• **Task goal**:
For each statement, decide whether it agrees with the article below on a no-deal Brexit and UK car manufacturing: (a) Mike Hawes heads the Society of Motor Manufacturers and Traders; (b) Hawes says the sector's outlook has become clear; (c) Hawes wants a free trade deal in place before the end of 2021. Answer yes or no and quote the words of the article that decide it.
[Selected excerpt]
‘No deal’ Brexit would further shock UK car manufacturing sector
While the motor industry in Ireland is currently working its way back from the impact of Covid-19, the UK’s motor industry faces the prospect of a ‘no deal’ Brexit, on top of the damage caused by the pandemic.
The chief executive of the Society of Motor Manufacturers and Traders (SMMT), Mike Hawes has warned that the UK’s car manufacturing sector could not endure the “further shock” a ‘no deal’ Brexit would bring, as it attempts to recover from the coronavirus lockdown.
Hawes said: “As key global markets continue to re-open and UK car plants gradually get back to business, these figures are a marked improvement on the previous three months, but the outlook remains deeply uncertain.
“With the sector now battling economic recession as well as a global pandemic, it has neither the time nor capacity to deal with the further shock of a ‘no deal’ Brexit.
“The impact of tariffs on the sector and the hundreds of thousands of livelihoods it supports would be devastating, so we need negotiators on both sides to pull out all of the stops to ensure a comprehensive free trade deal is agreed and in place before the end of 2020.”
[/Selected excerpt]
[Records supplied]
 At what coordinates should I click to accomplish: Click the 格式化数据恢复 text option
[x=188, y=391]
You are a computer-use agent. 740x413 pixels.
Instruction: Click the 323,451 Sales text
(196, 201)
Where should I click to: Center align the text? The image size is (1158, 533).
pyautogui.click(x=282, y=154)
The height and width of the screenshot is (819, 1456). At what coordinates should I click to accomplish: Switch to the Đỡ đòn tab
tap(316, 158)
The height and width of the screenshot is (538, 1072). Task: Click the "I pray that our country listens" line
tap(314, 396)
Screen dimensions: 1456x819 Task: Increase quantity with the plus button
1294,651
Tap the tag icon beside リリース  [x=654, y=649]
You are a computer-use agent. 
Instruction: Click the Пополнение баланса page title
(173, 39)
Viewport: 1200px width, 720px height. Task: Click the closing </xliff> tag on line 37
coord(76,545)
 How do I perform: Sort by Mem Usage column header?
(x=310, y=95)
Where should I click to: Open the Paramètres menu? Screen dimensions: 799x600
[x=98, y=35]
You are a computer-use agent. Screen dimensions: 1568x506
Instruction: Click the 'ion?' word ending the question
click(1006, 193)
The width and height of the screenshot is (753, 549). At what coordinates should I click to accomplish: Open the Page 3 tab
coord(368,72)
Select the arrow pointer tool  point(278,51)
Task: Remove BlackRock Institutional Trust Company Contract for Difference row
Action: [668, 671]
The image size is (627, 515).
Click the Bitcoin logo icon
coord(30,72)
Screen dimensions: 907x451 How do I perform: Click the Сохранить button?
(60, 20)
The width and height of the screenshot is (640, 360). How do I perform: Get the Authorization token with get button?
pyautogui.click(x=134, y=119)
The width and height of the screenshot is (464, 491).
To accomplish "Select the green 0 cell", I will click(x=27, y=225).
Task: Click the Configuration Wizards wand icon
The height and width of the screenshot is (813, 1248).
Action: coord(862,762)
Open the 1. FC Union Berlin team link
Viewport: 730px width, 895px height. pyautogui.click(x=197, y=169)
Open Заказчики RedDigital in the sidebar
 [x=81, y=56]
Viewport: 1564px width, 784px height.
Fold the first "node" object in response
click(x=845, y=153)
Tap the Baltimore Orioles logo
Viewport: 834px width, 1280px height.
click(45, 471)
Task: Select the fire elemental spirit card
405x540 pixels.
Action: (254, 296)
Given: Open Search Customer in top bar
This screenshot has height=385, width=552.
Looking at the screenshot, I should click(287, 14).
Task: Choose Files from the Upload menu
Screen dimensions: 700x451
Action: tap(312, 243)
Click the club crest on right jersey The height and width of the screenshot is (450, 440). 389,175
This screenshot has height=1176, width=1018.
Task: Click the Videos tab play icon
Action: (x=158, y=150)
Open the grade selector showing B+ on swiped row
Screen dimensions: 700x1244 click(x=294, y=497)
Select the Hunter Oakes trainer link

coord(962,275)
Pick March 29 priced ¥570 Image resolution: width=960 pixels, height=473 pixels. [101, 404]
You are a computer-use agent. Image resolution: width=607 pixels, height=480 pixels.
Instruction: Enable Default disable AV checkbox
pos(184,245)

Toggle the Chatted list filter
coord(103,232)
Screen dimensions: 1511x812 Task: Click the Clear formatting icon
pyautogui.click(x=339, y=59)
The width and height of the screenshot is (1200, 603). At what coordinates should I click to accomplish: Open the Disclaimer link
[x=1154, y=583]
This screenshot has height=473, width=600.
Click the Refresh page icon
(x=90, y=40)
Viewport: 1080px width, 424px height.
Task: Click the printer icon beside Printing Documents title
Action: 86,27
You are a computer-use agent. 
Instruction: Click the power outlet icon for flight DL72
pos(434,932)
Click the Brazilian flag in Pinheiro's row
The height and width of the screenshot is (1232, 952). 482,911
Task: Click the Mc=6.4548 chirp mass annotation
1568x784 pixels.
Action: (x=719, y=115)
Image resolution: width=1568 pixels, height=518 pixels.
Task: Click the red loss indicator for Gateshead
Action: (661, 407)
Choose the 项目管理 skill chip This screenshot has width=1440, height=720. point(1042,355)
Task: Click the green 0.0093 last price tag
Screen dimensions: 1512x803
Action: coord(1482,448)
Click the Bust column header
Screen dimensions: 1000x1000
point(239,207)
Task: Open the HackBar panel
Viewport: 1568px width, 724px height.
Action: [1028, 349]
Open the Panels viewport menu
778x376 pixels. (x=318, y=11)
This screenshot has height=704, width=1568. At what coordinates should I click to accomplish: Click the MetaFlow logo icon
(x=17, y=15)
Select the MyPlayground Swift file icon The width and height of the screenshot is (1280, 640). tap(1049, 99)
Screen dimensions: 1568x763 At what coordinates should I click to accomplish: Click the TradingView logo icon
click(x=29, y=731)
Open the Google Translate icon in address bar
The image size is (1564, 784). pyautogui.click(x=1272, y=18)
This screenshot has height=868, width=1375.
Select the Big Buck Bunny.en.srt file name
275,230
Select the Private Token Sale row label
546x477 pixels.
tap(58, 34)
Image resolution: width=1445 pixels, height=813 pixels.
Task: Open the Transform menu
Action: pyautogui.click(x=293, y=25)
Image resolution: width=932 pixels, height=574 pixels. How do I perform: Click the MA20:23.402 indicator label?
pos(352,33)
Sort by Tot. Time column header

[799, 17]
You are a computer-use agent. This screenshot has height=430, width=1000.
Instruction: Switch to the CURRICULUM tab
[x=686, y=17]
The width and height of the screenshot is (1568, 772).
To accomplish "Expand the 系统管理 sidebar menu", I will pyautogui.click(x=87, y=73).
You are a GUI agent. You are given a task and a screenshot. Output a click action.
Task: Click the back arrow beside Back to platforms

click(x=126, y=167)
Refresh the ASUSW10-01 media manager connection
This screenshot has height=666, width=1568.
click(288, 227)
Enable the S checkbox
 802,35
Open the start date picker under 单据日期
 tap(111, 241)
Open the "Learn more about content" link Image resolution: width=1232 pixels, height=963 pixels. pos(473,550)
[/Records supplied]
• **Output for this task**:
(a) Yes: "The chief executive of the Society of Motor Manufacturers and Traders (SMMT), Mike Hawes"
(b) No: "but the outlook remains deeply uncertain."
(c) No: "agreed and in place before the end of 2020."